Joost van Hemert (22 June 1696 – 15 June 1775) was a Danish merchant, financier and shipowner. His trading house, Joost van H. & Sønner, founded circa 1740, was later continued by his son Peter van Hemert.

==Early life==
Joost van Hemert was born in Copenhagen, the son of wine merchant Peter van Hemert (1648–1703) and Susanne Margrethe v. Tangen (died 1703). The family was originally from the Netherlands and belonged to the city's German Reformed congregation.

==Career==
Hemert was granted citizenship as a merchant in 1728. In circa 1740, he founded his own trading house, which from 1765 traded under the name Joost van H. & Sønner. He took over the Royal Danish Silk Manufactury in Copenhagen in 1753.

His company developed into one of the leading trading houses in the city. He was also active as a financier, benefiting from good connections at the Court. He was appointed to royal agent in 1745 and etatsråd in 1751.

* [PROBLEMS AND TASKS]:
[a] According to the text about Joost van Hemert, in what year did he take over the Royal Danish Silk Manufactury in Copenhagen?
[b] Continue the text about Joost van Hemert from its last sentence.

* [Saved entries]:
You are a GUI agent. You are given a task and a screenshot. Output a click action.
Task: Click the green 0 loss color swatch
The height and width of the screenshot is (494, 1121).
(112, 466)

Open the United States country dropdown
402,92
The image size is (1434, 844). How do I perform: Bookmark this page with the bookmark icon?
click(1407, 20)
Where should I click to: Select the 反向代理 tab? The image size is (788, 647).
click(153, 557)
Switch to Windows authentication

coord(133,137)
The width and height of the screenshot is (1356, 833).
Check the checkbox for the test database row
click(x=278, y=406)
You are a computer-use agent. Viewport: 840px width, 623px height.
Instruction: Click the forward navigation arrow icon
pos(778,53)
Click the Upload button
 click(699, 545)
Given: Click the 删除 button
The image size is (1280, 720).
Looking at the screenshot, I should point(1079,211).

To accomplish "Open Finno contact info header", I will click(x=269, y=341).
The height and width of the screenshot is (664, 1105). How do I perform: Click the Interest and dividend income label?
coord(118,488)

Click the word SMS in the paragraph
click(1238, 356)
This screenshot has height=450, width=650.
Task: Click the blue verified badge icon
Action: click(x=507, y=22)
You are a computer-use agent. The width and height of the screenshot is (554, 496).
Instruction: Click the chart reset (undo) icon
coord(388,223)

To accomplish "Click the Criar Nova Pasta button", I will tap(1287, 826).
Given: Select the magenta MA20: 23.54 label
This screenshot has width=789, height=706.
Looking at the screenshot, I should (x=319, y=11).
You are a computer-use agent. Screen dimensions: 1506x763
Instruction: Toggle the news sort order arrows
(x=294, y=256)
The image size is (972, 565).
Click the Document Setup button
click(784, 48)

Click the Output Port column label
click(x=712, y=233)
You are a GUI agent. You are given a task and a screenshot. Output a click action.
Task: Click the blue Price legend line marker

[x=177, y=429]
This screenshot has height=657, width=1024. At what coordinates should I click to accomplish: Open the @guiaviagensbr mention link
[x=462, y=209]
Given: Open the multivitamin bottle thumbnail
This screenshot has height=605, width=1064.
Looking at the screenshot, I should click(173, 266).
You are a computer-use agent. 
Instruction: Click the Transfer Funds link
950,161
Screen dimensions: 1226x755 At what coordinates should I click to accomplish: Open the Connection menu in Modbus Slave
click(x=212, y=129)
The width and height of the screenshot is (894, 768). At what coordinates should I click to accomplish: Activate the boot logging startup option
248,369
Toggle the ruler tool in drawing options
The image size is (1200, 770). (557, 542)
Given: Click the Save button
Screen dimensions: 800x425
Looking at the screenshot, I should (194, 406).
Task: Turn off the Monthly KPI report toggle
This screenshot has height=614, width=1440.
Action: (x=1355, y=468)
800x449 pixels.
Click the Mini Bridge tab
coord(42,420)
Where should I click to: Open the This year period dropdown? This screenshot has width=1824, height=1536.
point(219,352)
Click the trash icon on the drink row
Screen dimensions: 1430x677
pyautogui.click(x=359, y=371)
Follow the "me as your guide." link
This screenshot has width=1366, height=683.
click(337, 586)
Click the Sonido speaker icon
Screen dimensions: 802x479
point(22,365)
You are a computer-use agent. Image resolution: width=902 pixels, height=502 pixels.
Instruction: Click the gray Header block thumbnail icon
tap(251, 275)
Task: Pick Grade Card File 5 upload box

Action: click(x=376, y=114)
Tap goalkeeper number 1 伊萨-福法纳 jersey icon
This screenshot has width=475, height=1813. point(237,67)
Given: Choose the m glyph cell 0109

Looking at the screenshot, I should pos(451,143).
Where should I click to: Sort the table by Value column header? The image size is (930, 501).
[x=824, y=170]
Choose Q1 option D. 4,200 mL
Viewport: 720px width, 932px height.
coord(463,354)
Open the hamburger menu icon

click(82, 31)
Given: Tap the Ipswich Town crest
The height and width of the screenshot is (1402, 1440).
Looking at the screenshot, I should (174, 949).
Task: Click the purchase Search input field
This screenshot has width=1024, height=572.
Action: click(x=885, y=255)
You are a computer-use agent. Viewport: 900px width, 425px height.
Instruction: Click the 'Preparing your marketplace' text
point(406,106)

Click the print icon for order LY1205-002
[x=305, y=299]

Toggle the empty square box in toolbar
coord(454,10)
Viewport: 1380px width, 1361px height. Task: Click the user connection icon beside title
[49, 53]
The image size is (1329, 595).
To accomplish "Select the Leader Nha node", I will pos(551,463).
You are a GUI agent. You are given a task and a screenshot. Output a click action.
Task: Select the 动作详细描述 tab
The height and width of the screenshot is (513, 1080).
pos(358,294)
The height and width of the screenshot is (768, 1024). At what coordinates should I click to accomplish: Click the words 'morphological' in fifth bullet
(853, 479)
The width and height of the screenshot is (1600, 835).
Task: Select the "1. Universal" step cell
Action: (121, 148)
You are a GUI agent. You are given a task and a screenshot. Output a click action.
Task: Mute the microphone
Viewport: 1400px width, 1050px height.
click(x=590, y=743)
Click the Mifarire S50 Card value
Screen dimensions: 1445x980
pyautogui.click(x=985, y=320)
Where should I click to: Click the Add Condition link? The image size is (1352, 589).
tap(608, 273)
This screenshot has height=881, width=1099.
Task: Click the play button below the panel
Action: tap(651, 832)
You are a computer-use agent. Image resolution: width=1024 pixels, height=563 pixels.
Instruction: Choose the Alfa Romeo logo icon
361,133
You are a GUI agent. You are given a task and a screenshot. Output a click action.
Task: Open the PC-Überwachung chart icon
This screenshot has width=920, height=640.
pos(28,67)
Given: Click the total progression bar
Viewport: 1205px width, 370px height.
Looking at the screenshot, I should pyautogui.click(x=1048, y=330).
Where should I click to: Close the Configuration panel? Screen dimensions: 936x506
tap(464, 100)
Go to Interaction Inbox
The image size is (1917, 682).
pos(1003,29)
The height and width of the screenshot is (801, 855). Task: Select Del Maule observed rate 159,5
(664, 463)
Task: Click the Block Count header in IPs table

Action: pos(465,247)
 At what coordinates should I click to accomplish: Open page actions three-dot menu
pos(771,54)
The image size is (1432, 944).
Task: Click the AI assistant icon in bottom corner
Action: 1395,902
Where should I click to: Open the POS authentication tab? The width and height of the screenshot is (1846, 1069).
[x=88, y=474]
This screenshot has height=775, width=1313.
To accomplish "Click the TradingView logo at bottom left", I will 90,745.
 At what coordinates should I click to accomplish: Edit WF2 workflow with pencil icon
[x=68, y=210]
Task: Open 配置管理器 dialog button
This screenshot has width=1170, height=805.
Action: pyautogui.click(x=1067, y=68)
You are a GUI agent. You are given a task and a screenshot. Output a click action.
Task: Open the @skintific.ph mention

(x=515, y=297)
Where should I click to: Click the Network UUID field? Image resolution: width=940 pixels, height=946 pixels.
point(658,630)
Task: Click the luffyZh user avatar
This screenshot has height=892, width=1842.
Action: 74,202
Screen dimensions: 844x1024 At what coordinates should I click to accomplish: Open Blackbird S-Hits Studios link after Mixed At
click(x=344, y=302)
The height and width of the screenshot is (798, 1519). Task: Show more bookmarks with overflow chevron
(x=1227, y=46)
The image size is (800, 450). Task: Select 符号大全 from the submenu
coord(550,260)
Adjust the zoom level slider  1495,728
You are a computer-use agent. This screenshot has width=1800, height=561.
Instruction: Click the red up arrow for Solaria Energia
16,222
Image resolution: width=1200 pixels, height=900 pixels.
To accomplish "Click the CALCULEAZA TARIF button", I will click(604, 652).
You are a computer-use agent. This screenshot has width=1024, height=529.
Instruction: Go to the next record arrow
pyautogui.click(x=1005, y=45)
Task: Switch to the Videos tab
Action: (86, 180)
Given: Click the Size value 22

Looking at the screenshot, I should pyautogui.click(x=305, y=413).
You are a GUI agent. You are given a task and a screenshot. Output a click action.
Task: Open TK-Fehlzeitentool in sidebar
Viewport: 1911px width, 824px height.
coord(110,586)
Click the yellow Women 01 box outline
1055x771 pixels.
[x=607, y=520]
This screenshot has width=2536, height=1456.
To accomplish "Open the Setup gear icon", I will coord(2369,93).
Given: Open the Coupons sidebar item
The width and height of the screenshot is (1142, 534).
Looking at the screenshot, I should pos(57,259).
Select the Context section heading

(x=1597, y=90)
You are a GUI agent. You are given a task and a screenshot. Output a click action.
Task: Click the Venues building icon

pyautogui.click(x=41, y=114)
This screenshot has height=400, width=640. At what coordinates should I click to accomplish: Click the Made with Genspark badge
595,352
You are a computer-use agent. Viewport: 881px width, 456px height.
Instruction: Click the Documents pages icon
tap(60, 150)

* [ANSWERS IN ORDER]:
[a] He took it over in 1753.

[b]
Together with Just Fabritius he was a driving force behind the establishment of the short-lived Danish Africa Company and served as its director from 1755 to 1767. He was director of the Danish Asiatic Company from 1743–1752, the Danish West Indies Company from 1747–1754 and the General Trading Company from 1757–1769. He was also appointed director of Kurantbanken when it was established in 1736.

Hemert was one of several merchants Johann Friedrich Struensee consulted in 1770 in connection with his work for more liberal conditions for the business community. In his response, Hemert advocated the establishment of a sort of Free port.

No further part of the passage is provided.